Enter Sandbox part 21: Intercepting Buffers #2, Abusing the freedom of buffers, after their release

In my last post I mentioned the magic word ‘buffer’. If you follow the series, you now know that the strings are great buffers to look at, and… that ‘there is more’.

There is indeed.

If Steve Ballmer was at some time a CEO of a sandbox company I bet his famous Developers video would be now known as Buffers.

Apart from monitoring string functions, the most successful results in my dynamic malware analysis came from monitoring of selected memory-oriented functions. And no, no, not these that allocate the memory only, but these that actually release the previously allocated memory blocks, or these that change their security rights.

You see, most of the malware using in-memory payloads or encrypted configs follows a very well established pattern:

  • allocate memory
  • unpack/decompress payload/config to it
  • use some runPE module to resolve the imported APIs (if code)
  • transfer execution to the new entry point (if code)
  • in some cases temporary buffers are used, and they are often freed after use

This pattern is highly prevalent.

This pattern almost begs for us to start monitoring the VirtualFree and VirtualProtect functions.

Why?

At the time VirtualAlloc returns, the block will be allocated, but there is nothing in it. At the time the VirtualProtect or VirtualFree APIs are called, the actual juicy code/data is already there. Most of the time.

As a side note: obviously, you can, and should expand the described monitoring coverage to NT functions as well (NtFreeVirtualMemory, etc.).

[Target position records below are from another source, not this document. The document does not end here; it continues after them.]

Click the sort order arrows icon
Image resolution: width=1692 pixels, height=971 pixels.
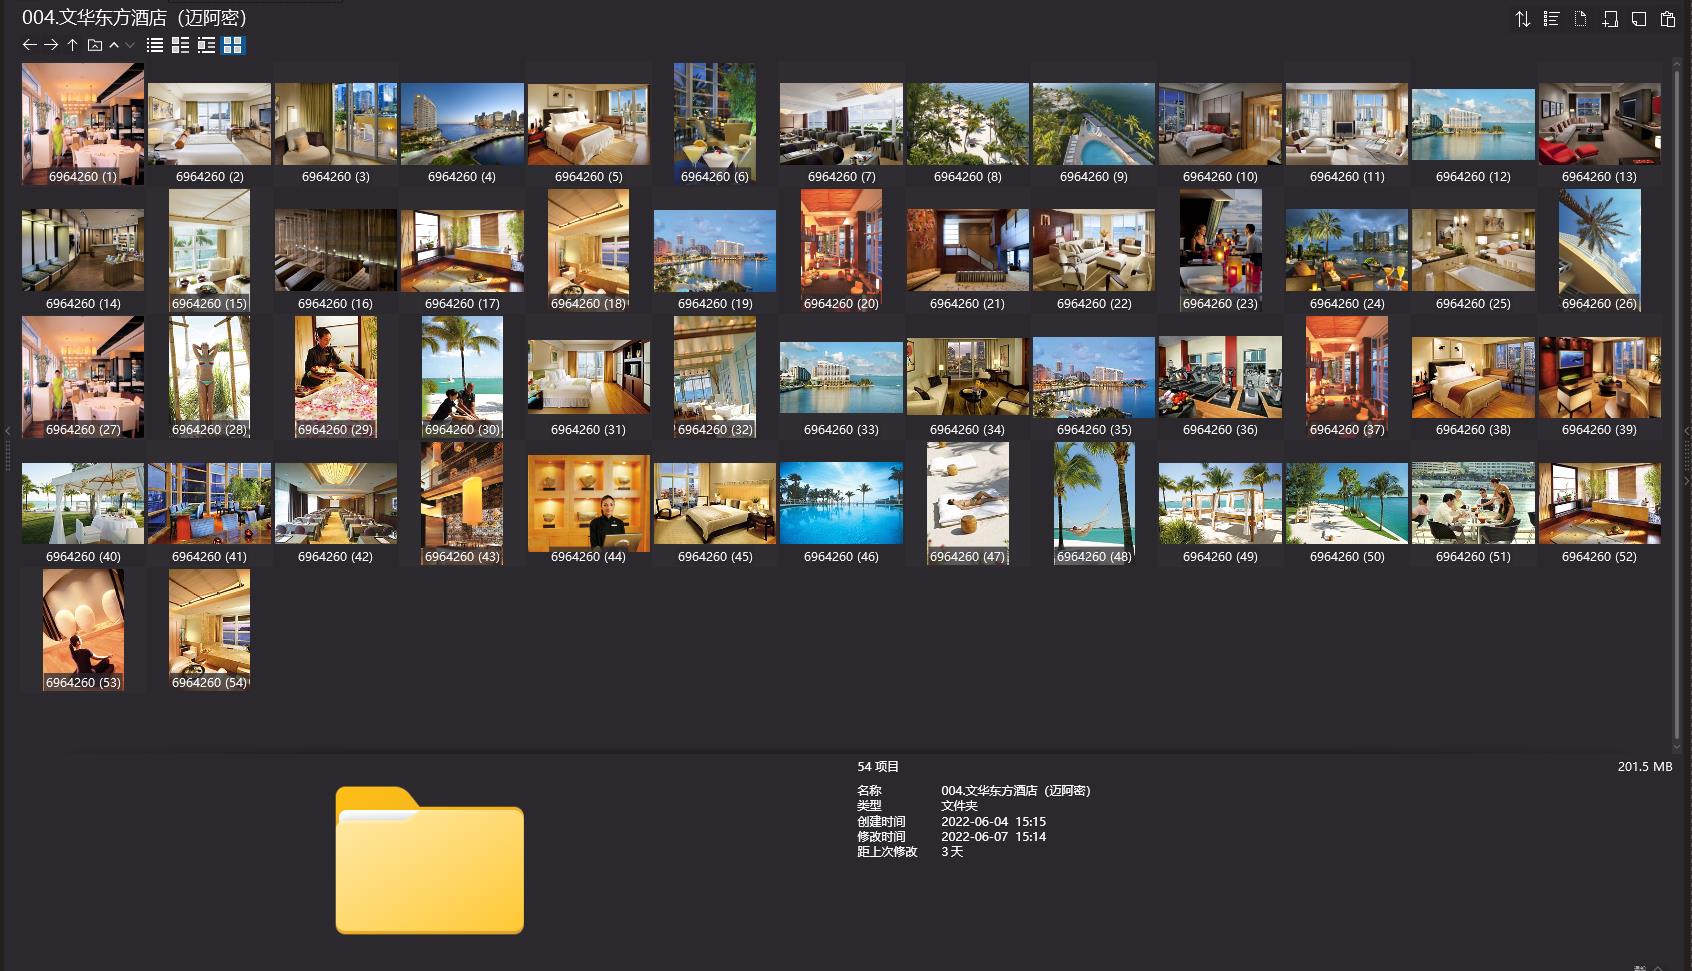1522,19
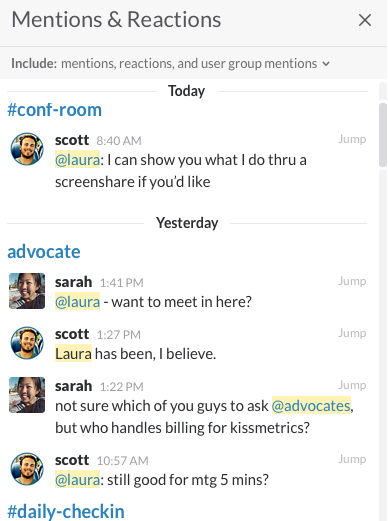Click the panel's vertical scrollbar thumb
388x521 pixels.
383,135
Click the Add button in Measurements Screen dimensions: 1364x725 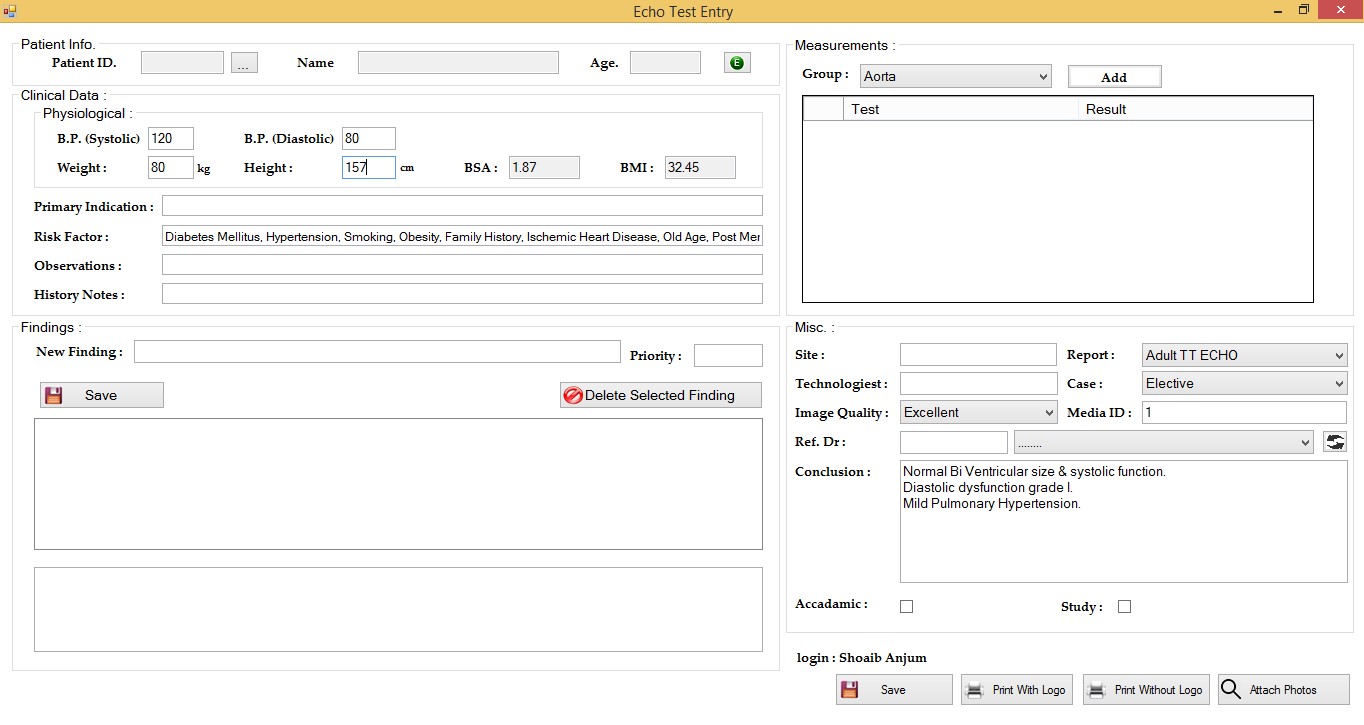coord(1114,77)
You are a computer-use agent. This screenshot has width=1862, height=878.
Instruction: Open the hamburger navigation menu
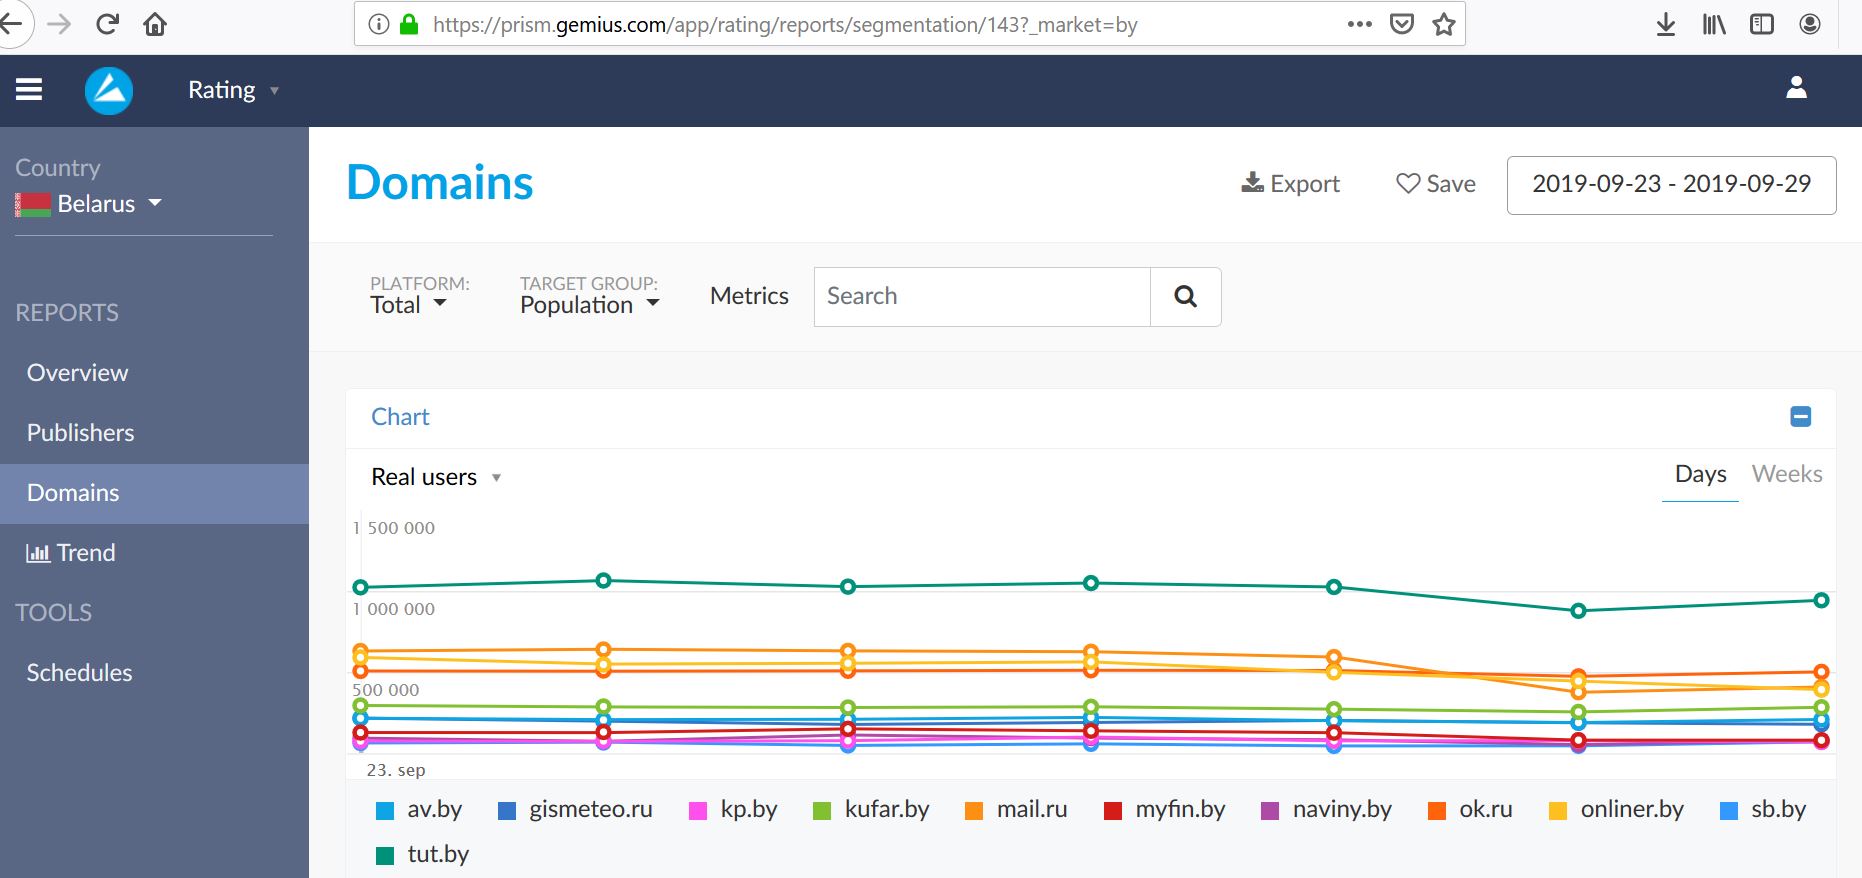[29, 90]
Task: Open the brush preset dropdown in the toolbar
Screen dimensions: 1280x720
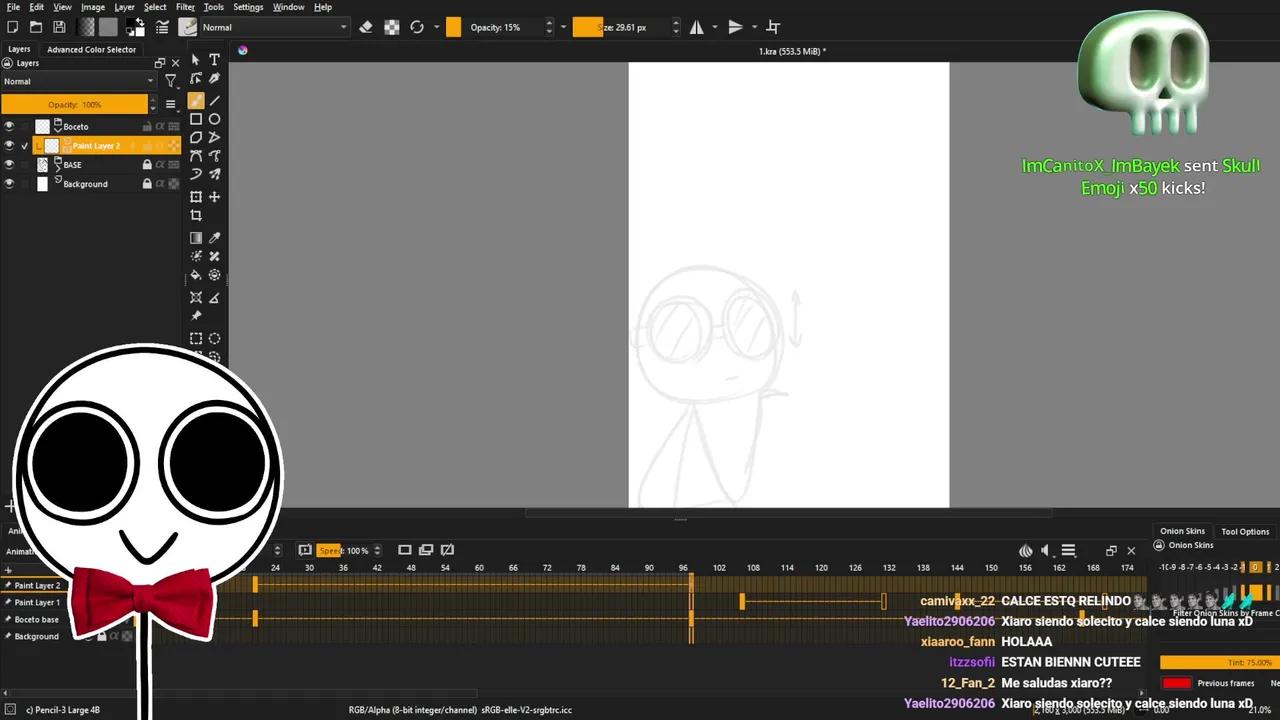Action: [188, 27]
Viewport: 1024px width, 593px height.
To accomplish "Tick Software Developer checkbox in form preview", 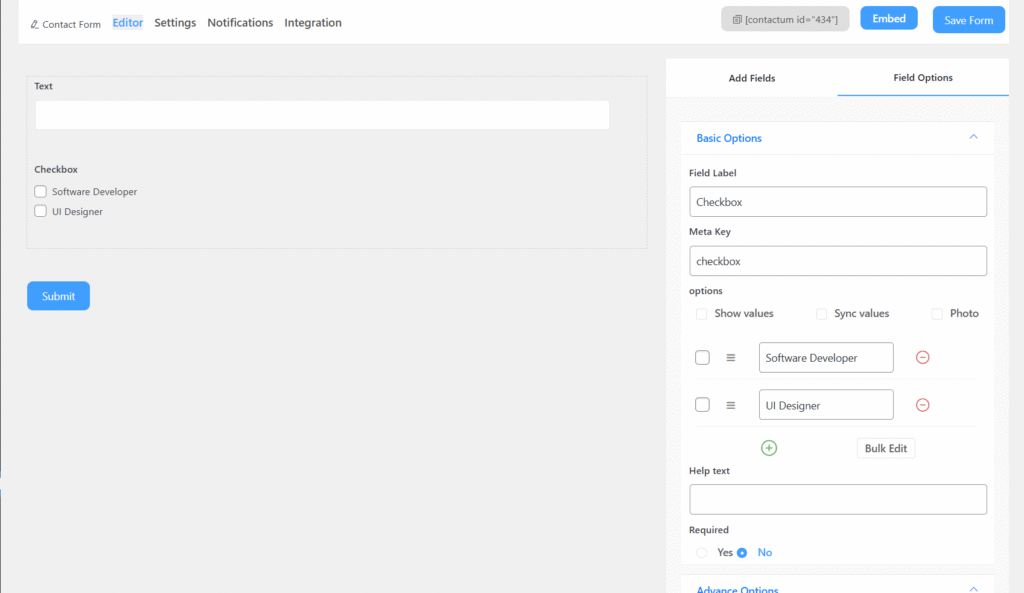I will tap(41, 192).
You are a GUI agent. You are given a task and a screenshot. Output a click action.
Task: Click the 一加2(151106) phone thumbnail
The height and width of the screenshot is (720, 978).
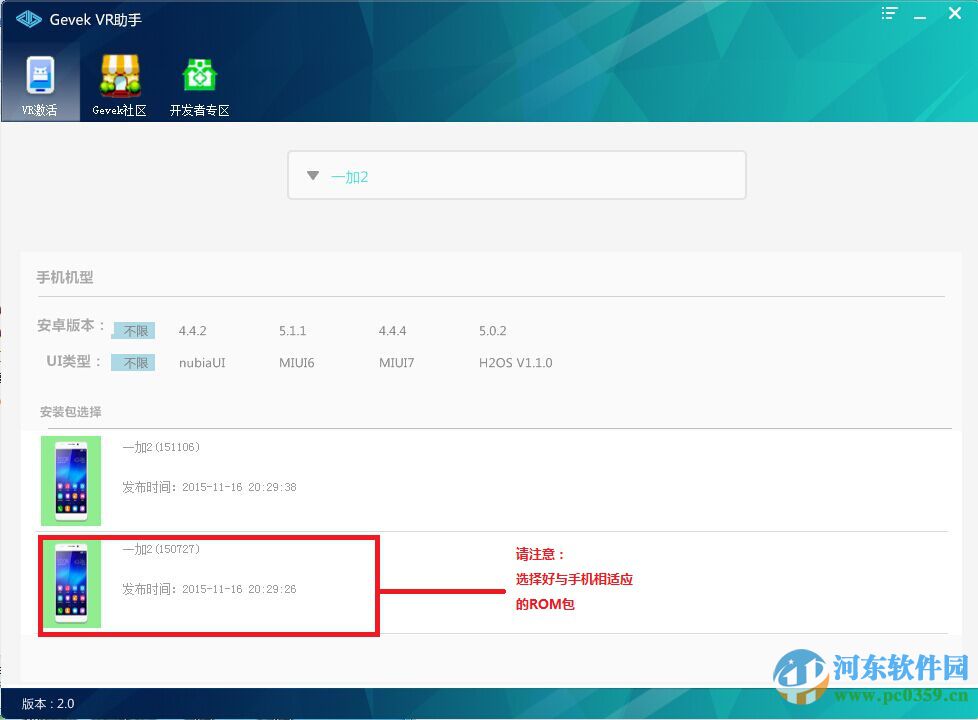click(x=70, y=480)
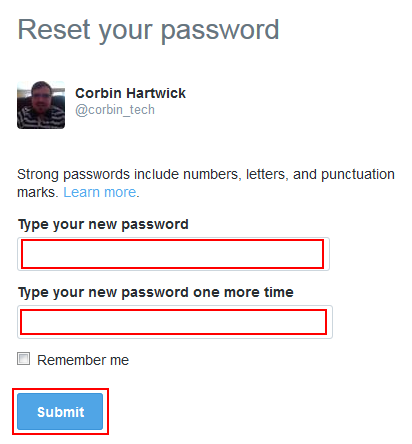
Task: Click 'Type your new password one more time' label
Action: click(x=156, y=292)
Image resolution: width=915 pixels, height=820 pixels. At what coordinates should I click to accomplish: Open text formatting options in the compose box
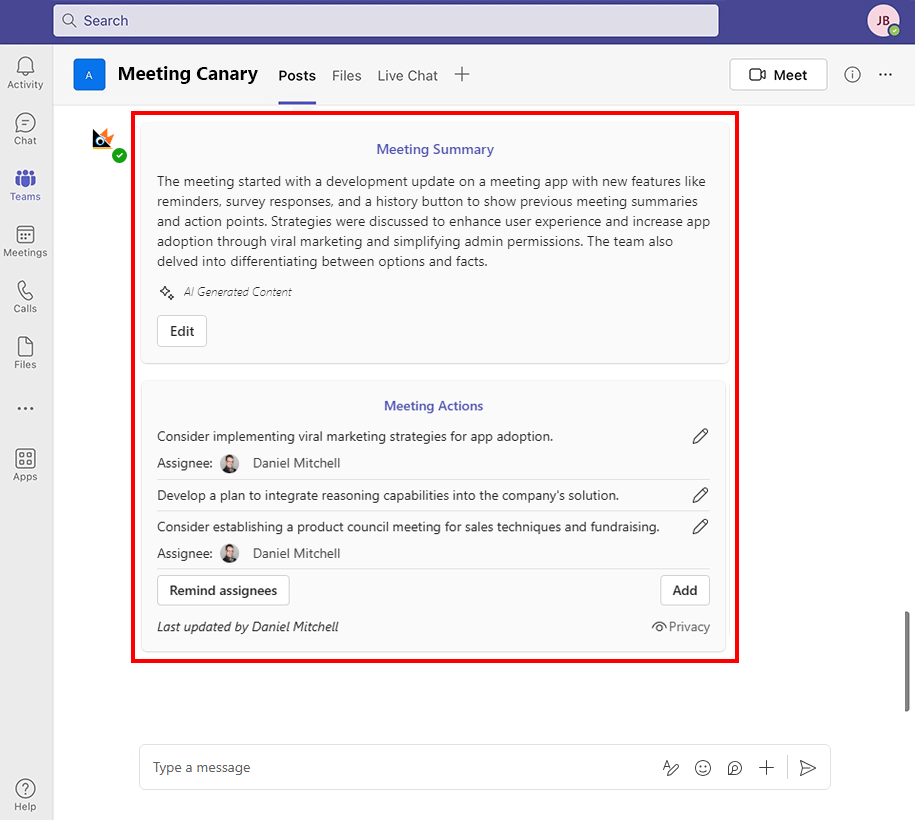pos(670,767)
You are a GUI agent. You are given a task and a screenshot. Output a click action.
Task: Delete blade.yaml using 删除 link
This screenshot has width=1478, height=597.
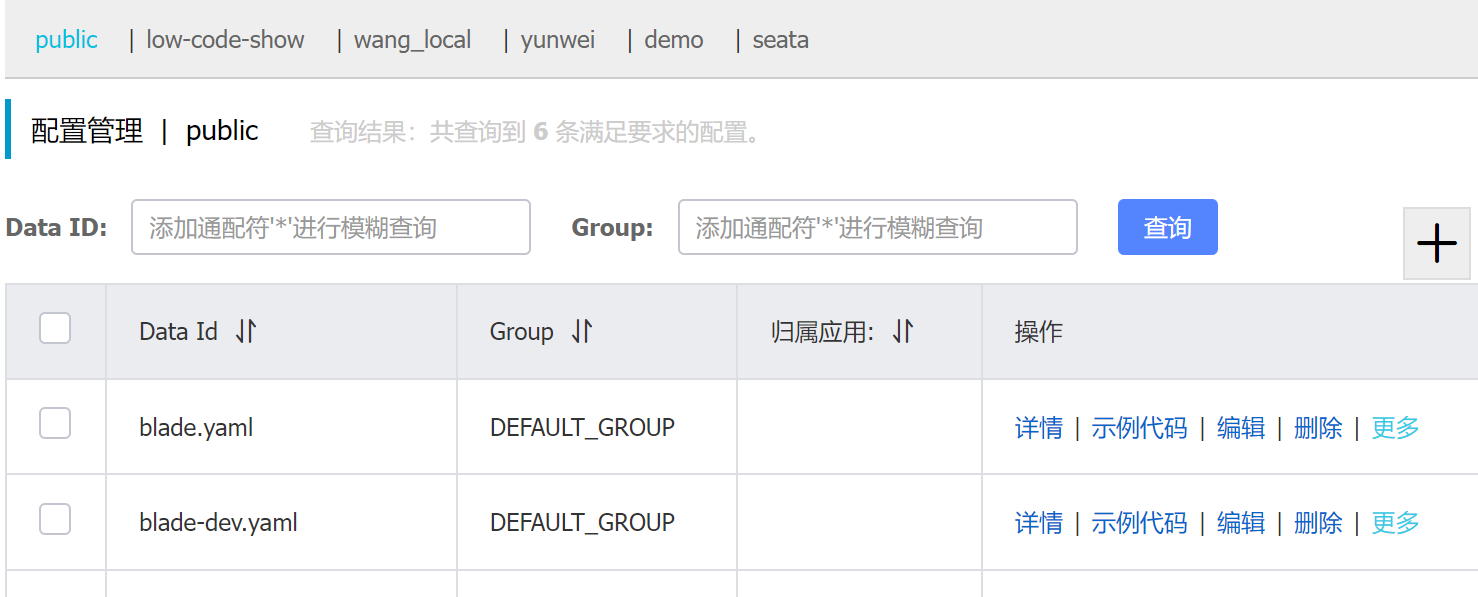[1317, 428]
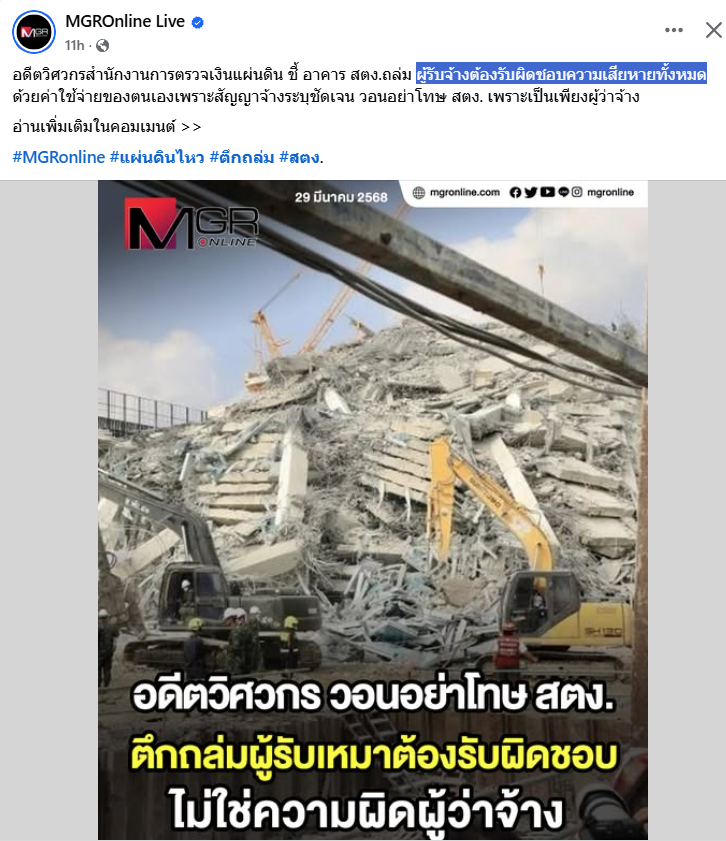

You may not believe it, but before malware authors become malware programmers, they were just… well… programmers. And I don’t know any C programmer who wouldn’t be taught these two fundamental principles of memory management during their C training courses:

  • if you allocate some memory, you must free it when no longer needed
  • if you change permissions, there must be a reason for it i.e. the memory block is already filled-in with something

The second one I actually made up, but it not only fits my narrative – it is actually aligned with the way most of malware is written. Allocate a buffer. Copy stuff to it. Change Permissions. Execute it/Interpret it/Use it (e.g. decrypted config). Or, move it somewhere else.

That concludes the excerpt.